Selected extract
******

- Round 3 album cover

EP by Kim Hyun-joong
- Released: July 22, 2013
- Genre: K-pop
- Language: Korean
- Label: KeyEast
- Producer: Steven Lee

Kim Hyun-joong chronology
| Lucky (2011) | Round 3 (2013) | Timing (2014) |

Music video
- "Unbreakable" on YouTube
- "Your Story" on YouTube

= Round 3 =

Kim Hyun-joong's third Korean mini-album

Round 3 is Kim Hyun-joong's third Korean mini-album, which was released on July 22, 2013.

==Background and development==
Two days after the "2013 KHJ Show - Party People" fanmeeting in Seoul, Korea, KeyEast stated that Kim would be releasing his third mini-album Round 3 on July 22. Before its release, they pre-released three photo teasers: the first photo teaser shows his back muscles with Korean traditional pattern tattoos, the second photo teaser shows his intense gaze downwards with a tattoo on his neck, and finally the third photo teaser shows him staring at the camera with intense gaze, but the focus is on his torso, which is covered with a clearer tattoo, particularly a Korean goblin, emphasizing the mix of tradition and modern sounds. Jay Park and Dok2 participated in the lyric-making as well as featuring in the songs "Unbreakable" and "Your Story" respectively. In addition, both songs were created by Steven Lee, who produced Kim's previous Korean and Japanese albums. Also, "Unbreakable" was choreographed by Lyle Beniga and directed by Hong Won-ki, while "Your Story" was choreographed by Keone Madrid and directed by Jo Soo-hyun.

******

Data section
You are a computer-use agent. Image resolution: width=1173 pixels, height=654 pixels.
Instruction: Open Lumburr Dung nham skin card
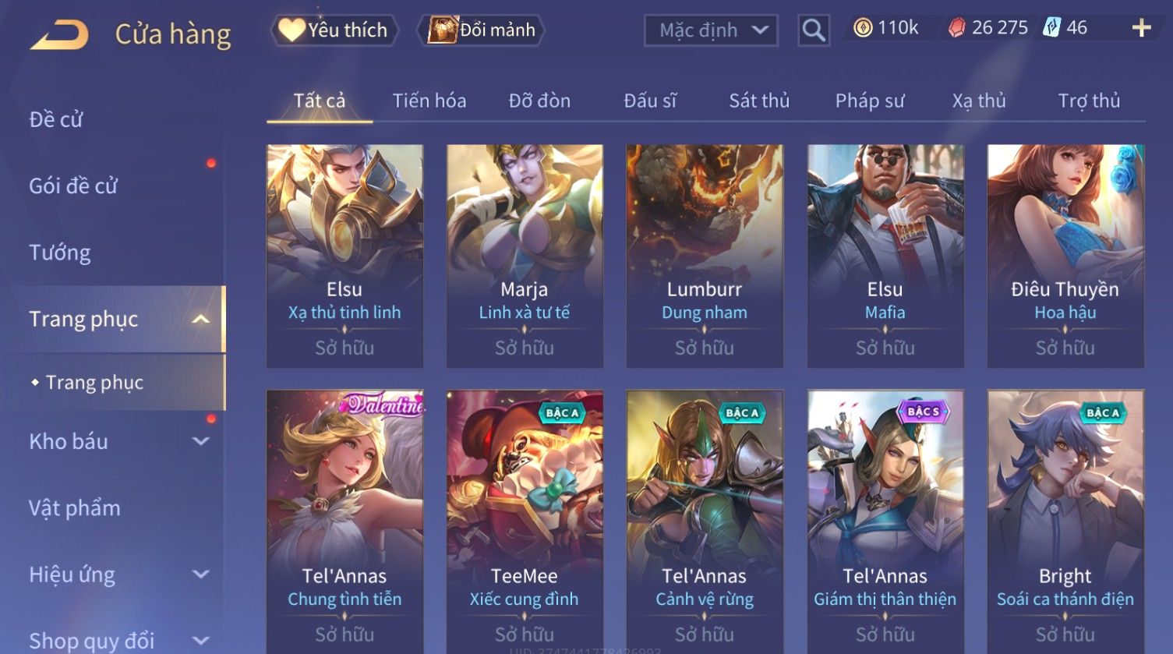coord(705,256)
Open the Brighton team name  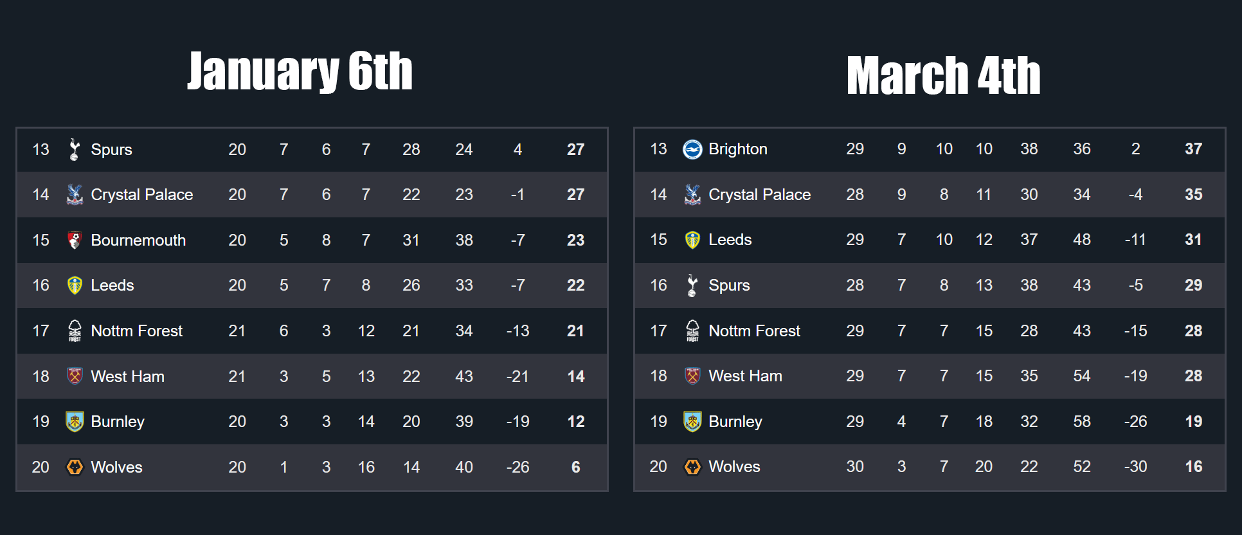(738, 149)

******

Set tasks
• A. According to the Round 3 article, who choreographed "Your Story"?
• B. Rewrite the passage of the Round 3 article that begins at "Kim Hyun-joong chronology" and ends at "July 22, 2013.", replacing "mini-album" with "extended play".

List of solutions
• A. Keone Madrid

• B.
Kim Hyun-joong chronology
| Lucky (2011) | Round 3 (2013) | Timing (2014) |

Music video
- "Unbreakable" on YouTube
- "Your Story" on YouTube

= Round 3 =

Kim Hyun-joong's third Korean extended play

Round 3 is Kim Hyun-joong's third Korean extended play, which was released on July 22, 2013.